→ **What you are asked to do**:
Word for word, copy all the data and drop the pictures.

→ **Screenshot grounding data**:
>>>>>

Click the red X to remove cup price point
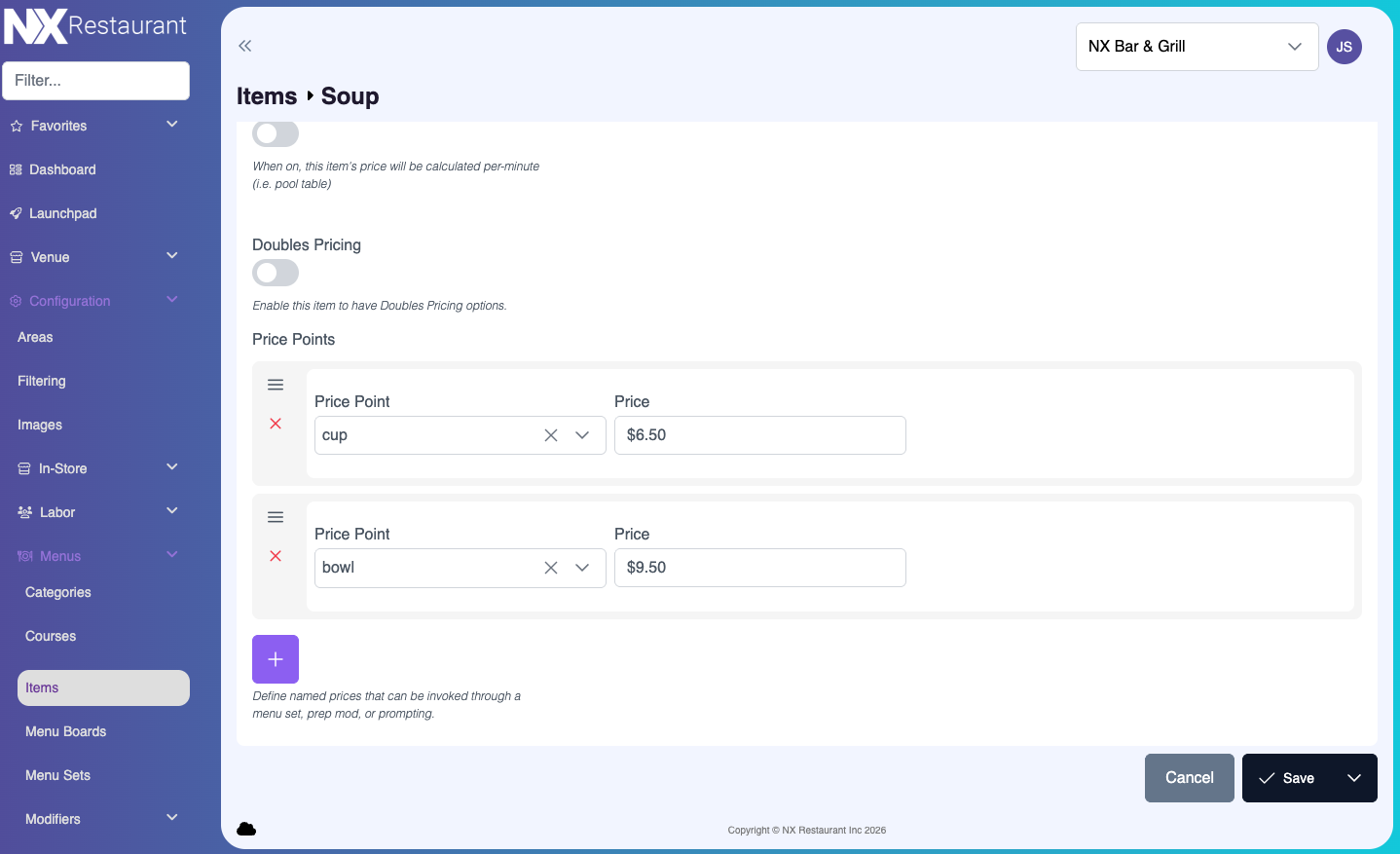This screenshot has height=854, width=1400. tap(276, 424)
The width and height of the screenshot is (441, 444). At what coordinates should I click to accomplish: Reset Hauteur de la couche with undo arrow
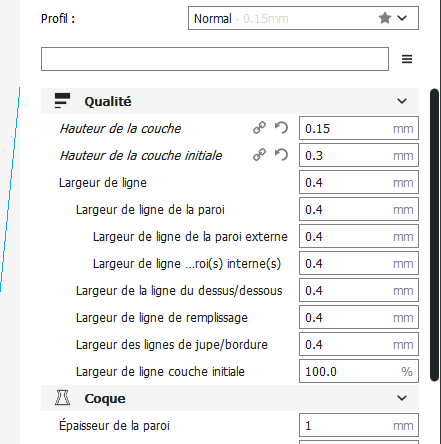pos(281,128)
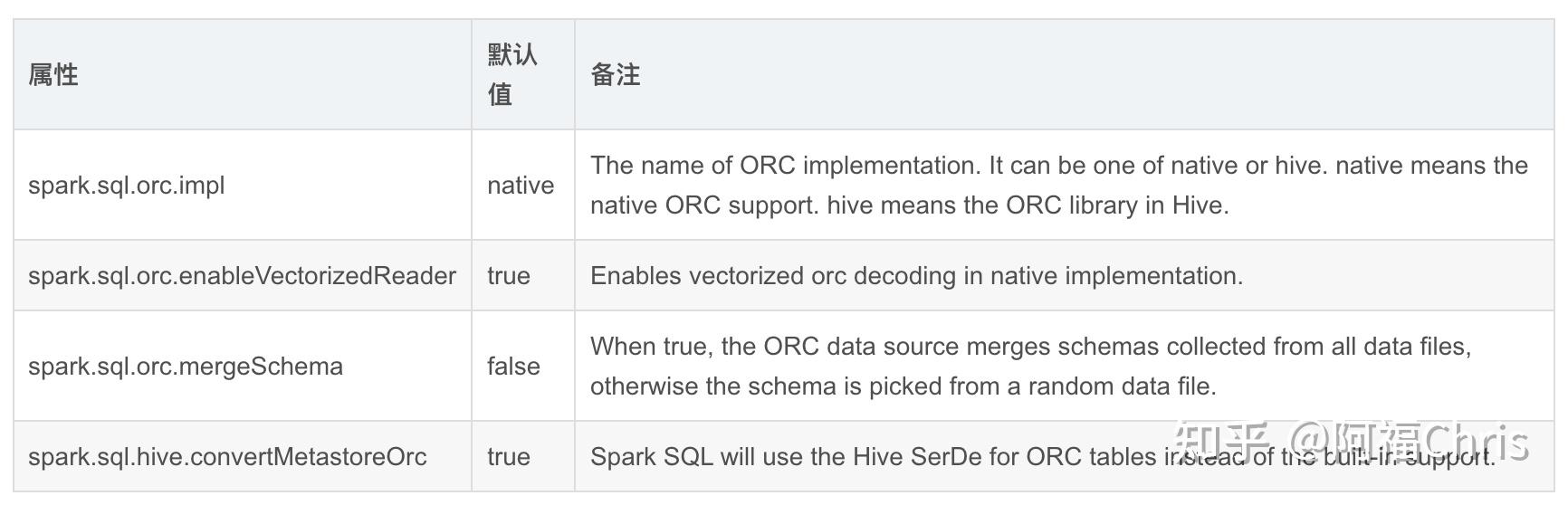This screenshot has height=505, width=1568.
Task: Select the spark.sql.orc.mergeSchema property cell
Action: tap(242, 366)
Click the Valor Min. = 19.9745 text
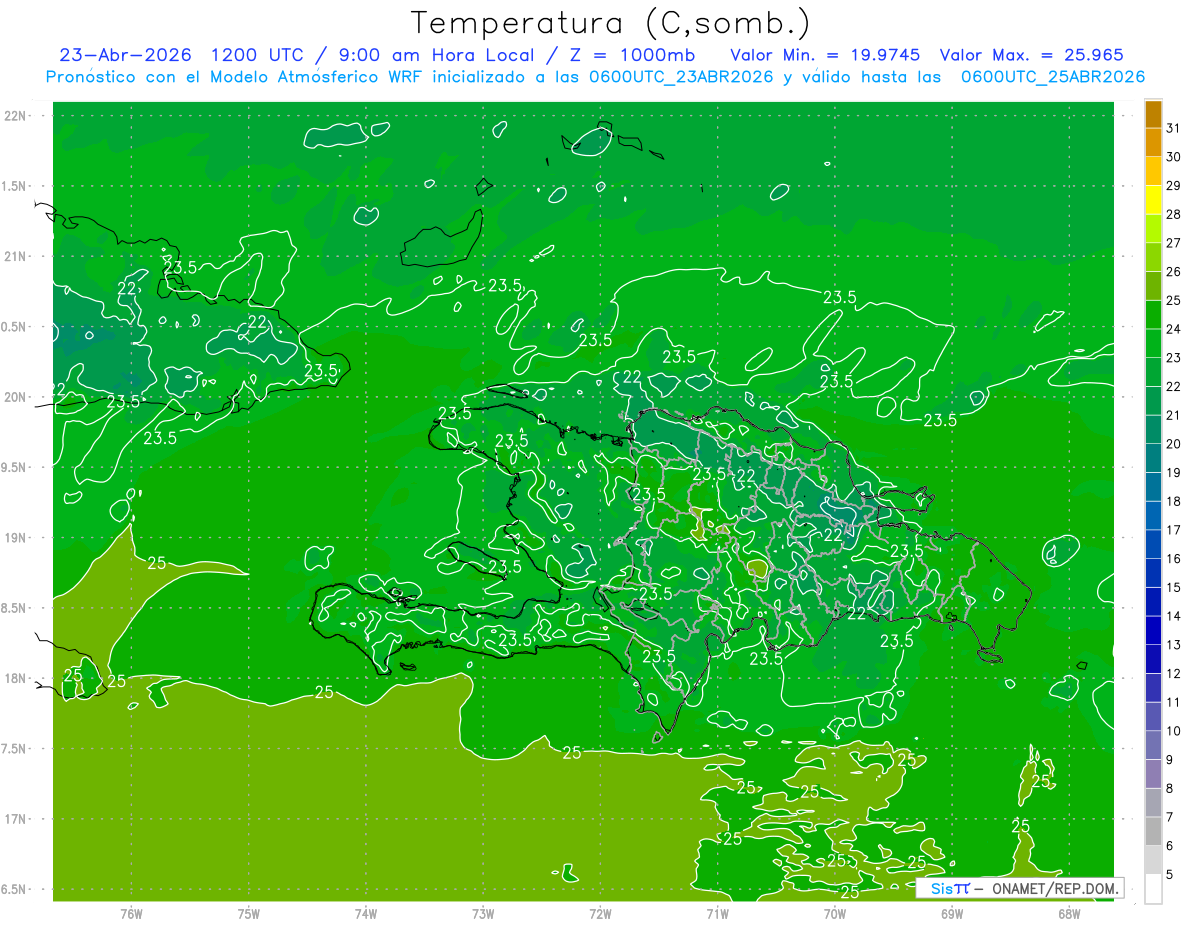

<<<<<

→ **Final answer**:
Click the red X to remove cup price point
This screenshot has height=854, width=1400. tap(276, 424)
The width and height of the screenshot is (441, 444). At what coordinates should I click to accomplish: Reset Hauteur de la couche with undo arrow
pos(281,128)
This screenshot has height=505, width=1568.
Task: Select the spark.sql.orc.mergeSchema property cell
Action: tap(242, 366)
Click the Valor Min. = 19.9745 text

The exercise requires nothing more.